● **Task directions**: Format every line of the data below as a Markdown table with two columns, Row and Line, giving each line its row number and skipping blank lines.

● **Source data**:

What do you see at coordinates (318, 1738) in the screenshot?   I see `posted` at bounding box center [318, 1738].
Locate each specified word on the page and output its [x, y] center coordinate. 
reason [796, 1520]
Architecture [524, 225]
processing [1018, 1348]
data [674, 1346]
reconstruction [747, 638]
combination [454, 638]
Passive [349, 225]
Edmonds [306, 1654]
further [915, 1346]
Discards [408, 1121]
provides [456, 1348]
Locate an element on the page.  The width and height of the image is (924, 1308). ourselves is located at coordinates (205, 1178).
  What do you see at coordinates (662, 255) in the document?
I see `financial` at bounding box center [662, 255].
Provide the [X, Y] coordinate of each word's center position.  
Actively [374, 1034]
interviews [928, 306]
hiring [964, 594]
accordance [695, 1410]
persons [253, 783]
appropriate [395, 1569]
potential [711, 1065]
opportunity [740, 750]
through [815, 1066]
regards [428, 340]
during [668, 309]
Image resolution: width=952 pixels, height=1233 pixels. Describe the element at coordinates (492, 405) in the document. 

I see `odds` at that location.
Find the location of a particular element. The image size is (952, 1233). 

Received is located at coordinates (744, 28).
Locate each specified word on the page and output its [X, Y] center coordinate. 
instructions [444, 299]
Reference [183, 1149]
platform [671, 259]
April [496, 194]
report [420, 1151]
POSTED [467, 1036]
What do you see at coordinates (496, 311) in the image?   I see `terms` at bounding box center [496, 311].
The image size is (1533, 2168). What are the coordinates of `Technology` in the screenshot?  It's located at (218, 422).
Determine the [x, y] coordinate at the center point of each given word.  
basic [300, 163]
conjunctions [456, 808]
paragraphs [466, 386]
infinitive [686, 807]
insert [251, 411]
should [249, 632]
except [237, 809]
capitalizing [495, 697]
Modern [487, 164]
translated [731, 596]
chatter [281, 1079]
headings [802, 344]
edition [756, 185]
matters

● **Solution**:
| Row | Line |
|---|---|
| 1 | What do you see at coordinates (318, 1738) in the screenshot?   I see `posted` at bounding box center [318, 1738]. |
| 2 | Locate each specified word on the page and output its [x, y] center coordinate.  |
| 3 | reason [796, 1520] |
| 4 | Architecture [524, 225] |
| 5 | processing [1018, 1348] |
| 6 | data [674, 1346] |
| 7 | reconstruction [747, 638] |
| 8 | combination [454, 638] |
| 9 | Passive [349, 225] |
| 10 | Edmonds [306, 1654] |
| 11 | further [915, 1346] |
| 12 | Discards [408, 1121] |
| 13 | provides [456, 1348] |
| 14 | Locate an element on the page.  The width and height of the image is (924, 1308). ourselves is located at coordinates (205, 1178). |
| 15 |   What do you see at coordinates (662, 255) in the document? |
| 16 | I see `financial` at bounding box center [662, 255]. |
| 17 | Provide the [X, Y] coordinate of each word's center position.   |
| 18 | Actively [374, 1034] |
| 19 | interviews [928, 306] |
| 20 | hiring [964, 594] |
| 21 | accordance [695, 1410] |
| 22 | persons [253, 783] |
| 23 | appropriate [395, 1569] |
| 24 | potential [711, 1065] |
| 25 | opportunity [740, 750] |
| 26 | through [815, 1066] |
| 27 | regards [428, 340] |
| 28 | during [668, 309] |
| 29 | Image resolution: width=952 pixels, height=1233 pixels. Describe the element at coordinates (492, 405) in the document.  |
| 30 | I see `odds` at that location. |
| 31 | Find the location of a particular element. The image size is (952, 1233).  |
| 32 | Received is located at coordinates (744, 28). |
| 33 | Locate each specified word on the page and output its [X, Y] center coordinate.  |
| 34 | instructions [444, 299] |
| 35 | Reference [183, 1149] |
| 36 | platform [671, 259] |
| 37 | April [496, 194] |
| 38 | report [420, 1151] |
| 39 | POSTED [467, 1036] |
| 40 | What do you see at coordinates (496, 311) in the image?   I see `terms` at bounding box center [496, 311]. |
| 41 | The image size is (1533, 2168). What are the coordinates of `Technology` in the screenshot?  It's located at (218, 422). |
| 42 | Determine the [x, y] coordinate at the center point of each given word.   |
| 43 | basic [300, 163] |
| 44 | conjunctions [456, 808] |
| 45 | paragraphs [466, 386] |
| 46 | infinitive [686, 807] |
| 47 | insert [251, 411] |
| 48 | should [249, 632] |
| 49 | except [237, 809] |
| 50 | capitalizing [495, 697] |
| 51 | Modern [487, 164] |
| 52 | translated [731, 596] |
| 53 | chatter [281, 1079] |
| 54 | headings [802, 344] |
| 55 | edition [756, 185] |
| 56 | matters |